By generating whole-exome sequences for thousands of individuals with or without ALS, researchers from Columbia University, the HudsonAlpha Institute for Biotechnology, Biogen Idec, and elsewhere narrowed in on mutations in genes with known roles in ALS — a set that included the optineurin-coding gene OPTN, which has been linked to familial forms of the degenerative motor neuron disease.
The team also detected alterations in genes not previously linked to ALS, including glitches in a kinase enzyme-coding gene called TBK1, and genes from related innate immune and autophagy pathways.
"Remarkably, the TBK1 protein and optineurin, which is encoded by the OPTN gene, interact physically and functionally," co-senior author David Goldstein, director of Columbia University's Institute for Genomic Medicine, said in a statement.
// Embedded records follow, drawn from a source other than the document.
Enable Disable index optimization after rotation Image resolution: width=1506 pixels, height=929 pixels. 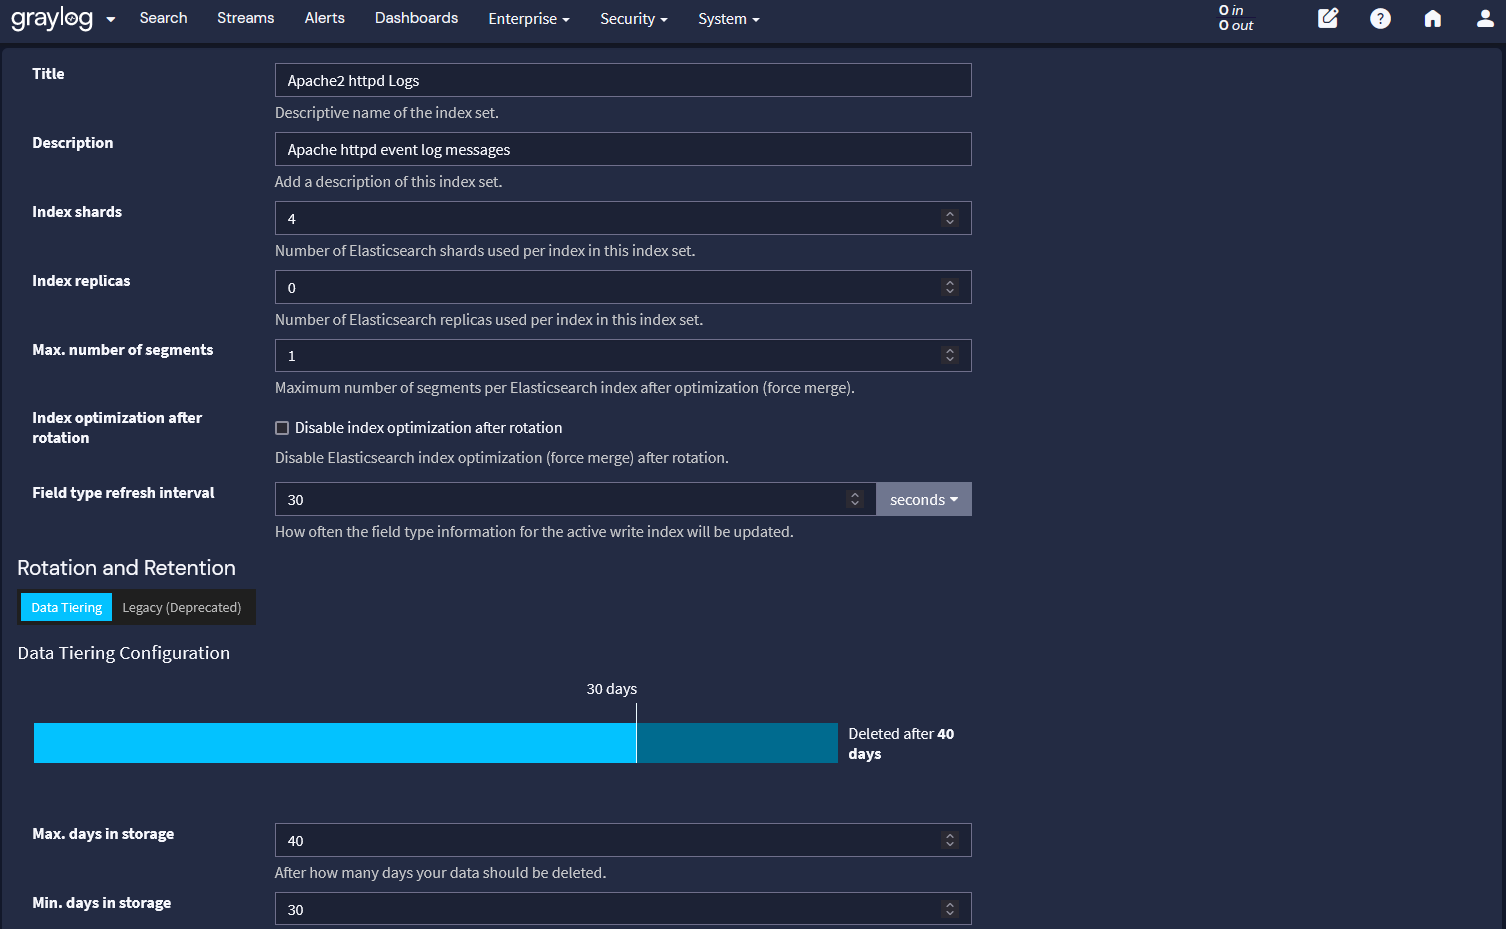(281, 427)
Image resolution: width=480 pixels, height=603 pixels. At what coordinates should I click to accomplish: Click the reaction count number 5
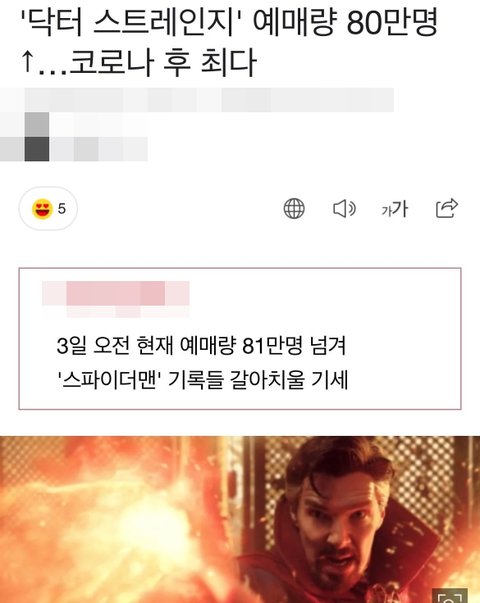click(62, 209)
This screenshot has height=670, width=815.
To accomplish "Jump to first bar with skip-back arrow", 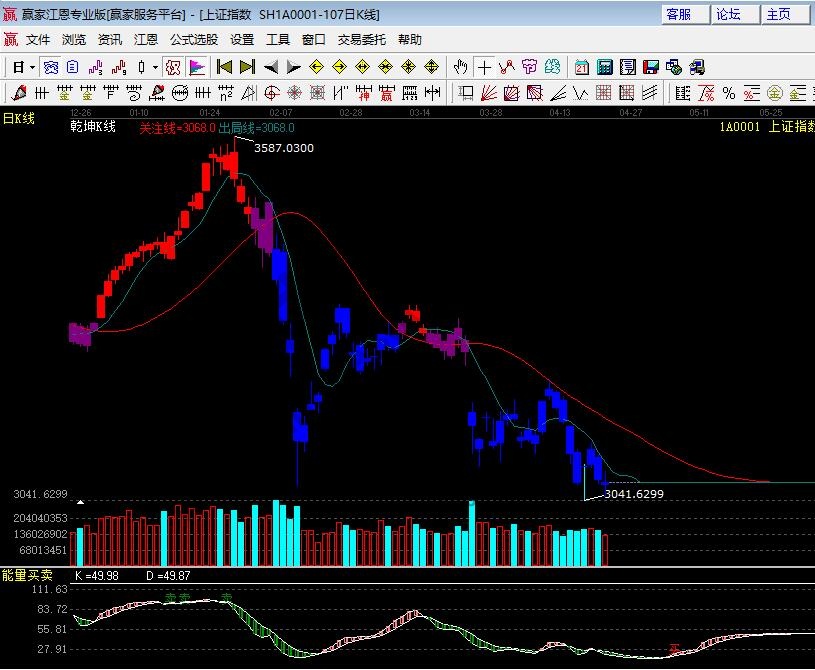I will (224, 67).
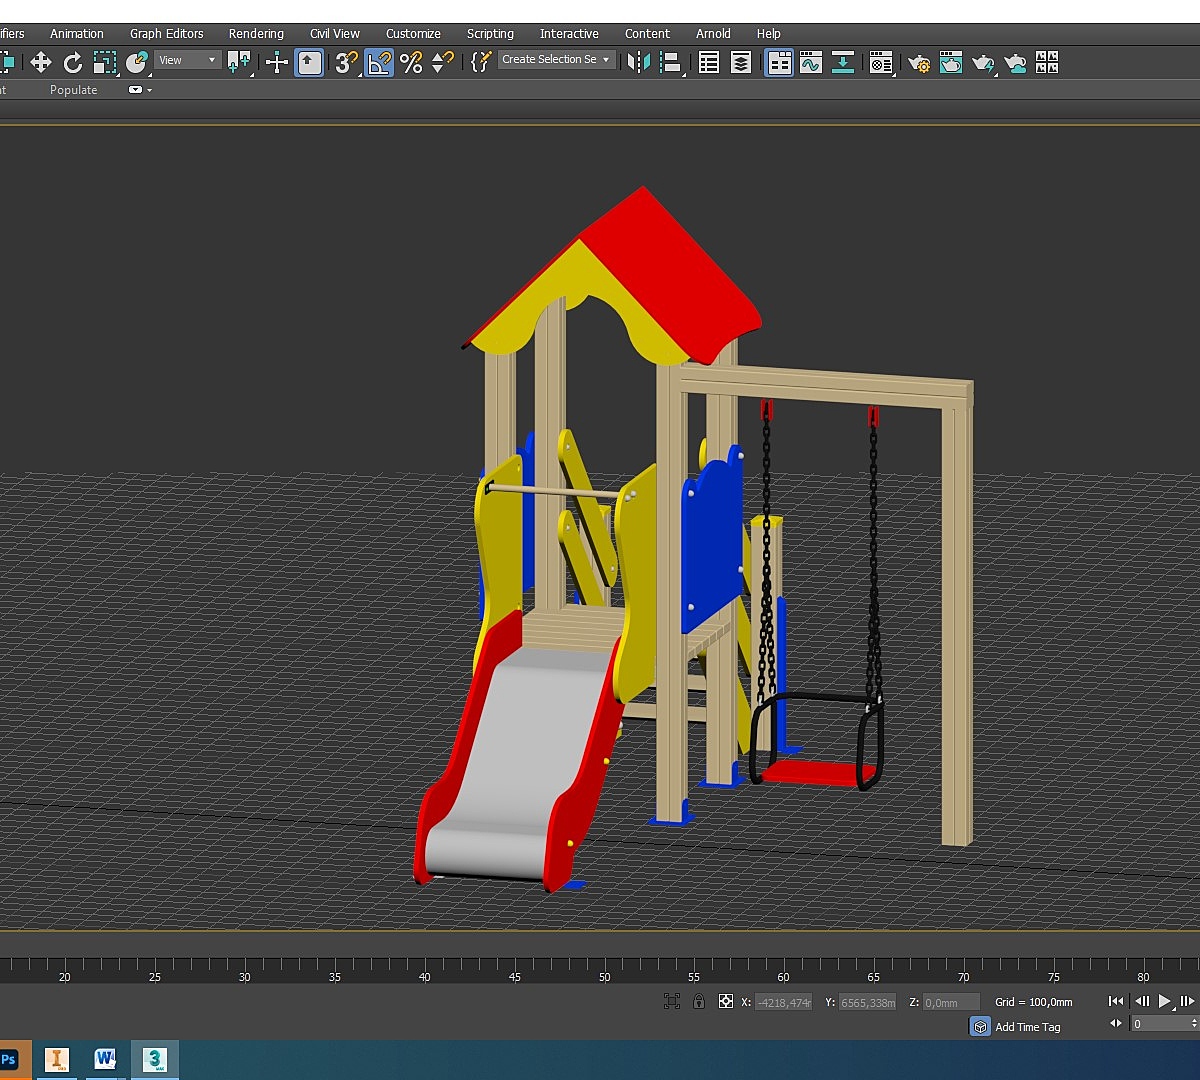Image resolution: width=1200 pixels, height=1080 pixels.
Task: Open Curve Editor from toolbar
Action: 810,63
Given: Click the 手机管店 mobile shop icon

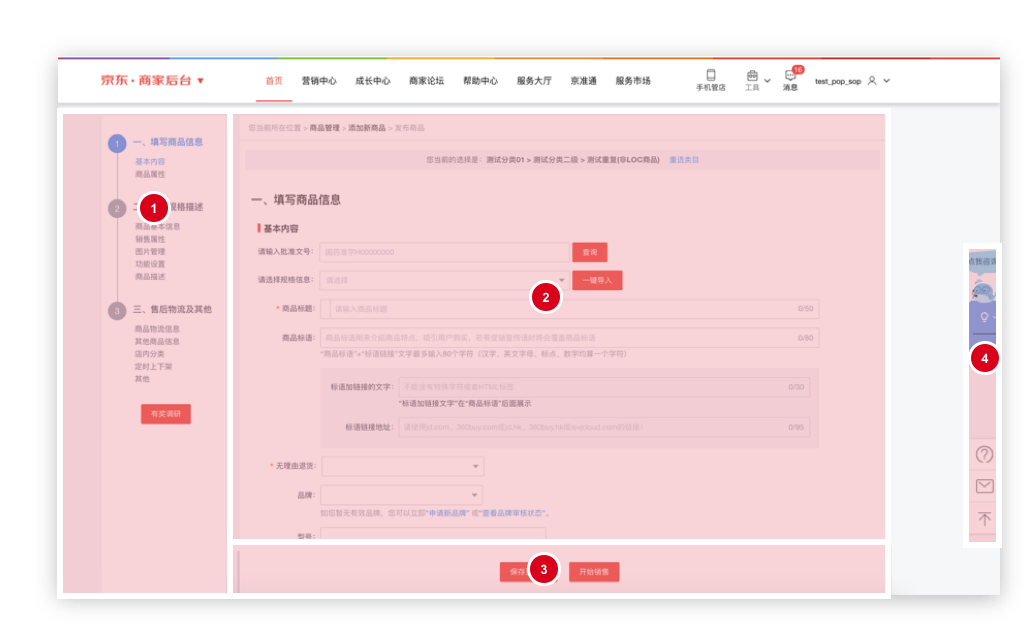Looking at the screenshot, I should pyautogui.click(x=710, y=74).
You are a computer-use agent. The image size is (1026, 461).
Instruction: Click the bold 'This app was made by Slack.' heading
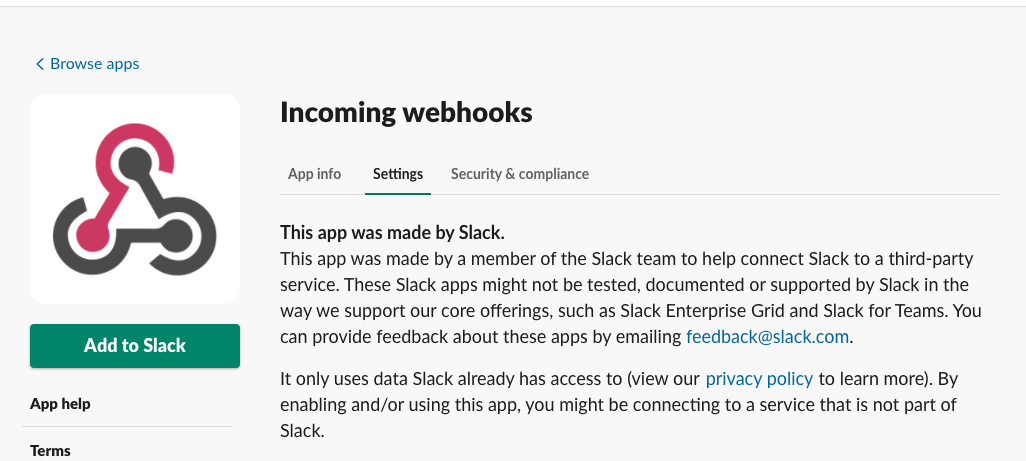(x=393, y=232)
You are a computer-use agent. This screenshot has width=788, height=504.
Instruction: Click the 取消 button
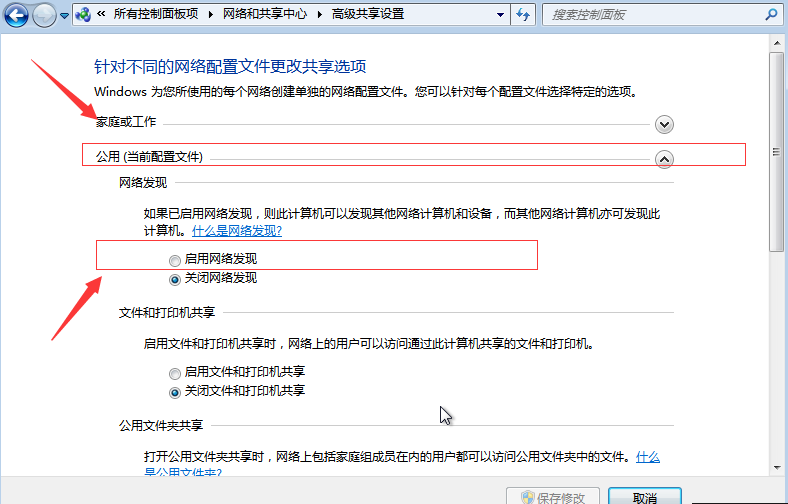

"Both proteins are required for the normal function of inflammatory and autophagy pathways, and now we have shown that mutations in either gene are associated with ALS," Goldstein explained. "Thus there seems to be no question that aberrations in the pathways that require TBK1 and OPTN are important in some ALS patients."
Past research has unearthed dozens of genes that may contribute to inherited forms of ALS, the team noted. Nevertheless, genes in that set tend to be altered in only a fraction of sporadic ALS cases, which are far more common.
In their search of genetic features to help in understanding, treating, and predicting ALS, the study's authors sequenced protein-coding portions of the genome in 2,874 individuals with ALS and 6,405 unaffected control individuals.
The team's analysis of the exome sequences revealed dozens of apparently pathogenic rare mutations in known ALS-related genes, as well as mutations in new ALS candidates that may warrant further investigation.
In particular, the researchers saw an over-representation of mutations affecting TBK1, which codes for an enzyme that phosphorylates proteins in inflammation and autophagy pathways. Their results suggest that alterations in TBK1 turn up in roughly 1 percent of ALS cases.
The team tended to see shorter-than-usual survival times in patients with glitches in TBK1 or in the D-amino acid oxidase enzyme-coding DAO. Meanwhile, individuals with mutations in multiple risk genes appeared to be diagnosed at younger ages than those with single risk gene mutations.
Moreover, the convergence of TBK1 OPTN on inflammatory and autophagy-related pathways has prompted researchers to look at these processes more closely in ALS, both in terms of understanding disease biology and uncovering potential treatment targets.
"These observations highlight a critical role of autophagy and/or inflammation in disease predisposition," Goldstein and his co-authors wrote.
"It is also noteworthy that many drugs have been developed that act on TBK1-mediated pathways owing to their role in tumor cell survival," they added, "and can therefore be used to investigate the effects of drug-dependent loss of function of the kinase."